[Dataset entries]

________________

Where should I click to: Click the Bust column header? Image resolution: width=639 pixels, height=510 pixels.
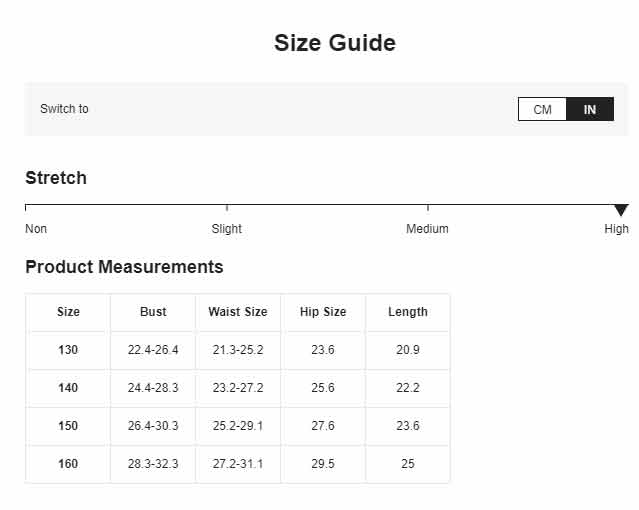(153, 312)
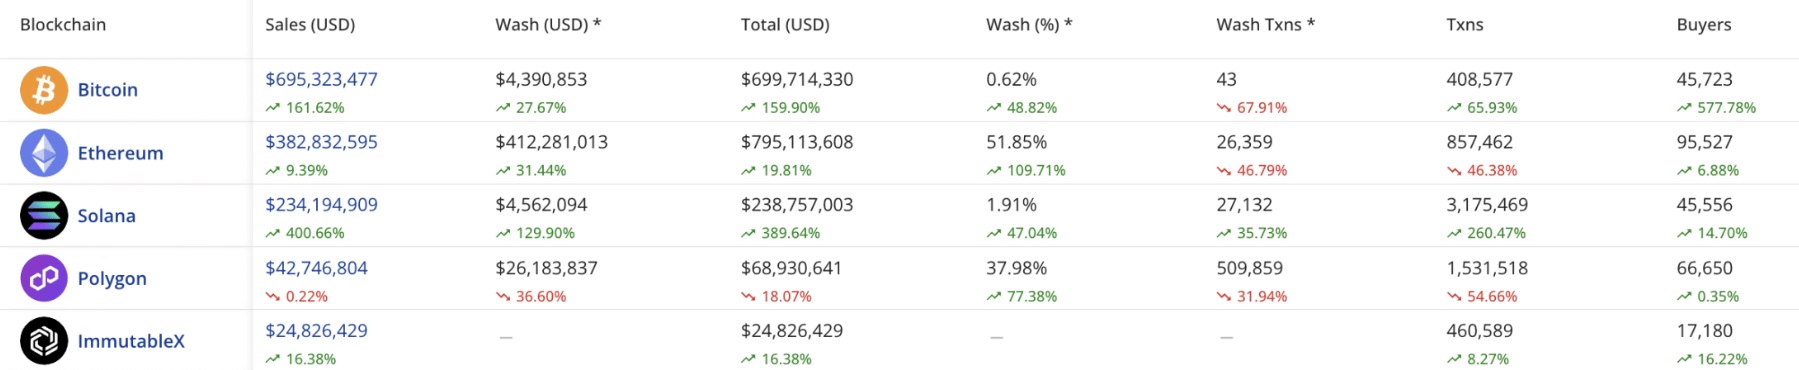Image resolution: width=1799 pixels, height=370 pixels.
Task: Click Ethereum sales value $382,832,595
Action: pyautogui.click(x=321, y=142)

________________

> [Problem to work on]
Would you give the entries above again verbatim, omitting the images they contain?

> [Solution for this task]
Where should I click to: Click the Bust column header? Image resolution: width=639 pixels, height=510 pixels.
(153, 312)
Image resolution: width=1799 pixels, height=370 pixels.
Task: Click Ethereum sales value $382,832,595
Action: pyautogui.click(x=321, y=142)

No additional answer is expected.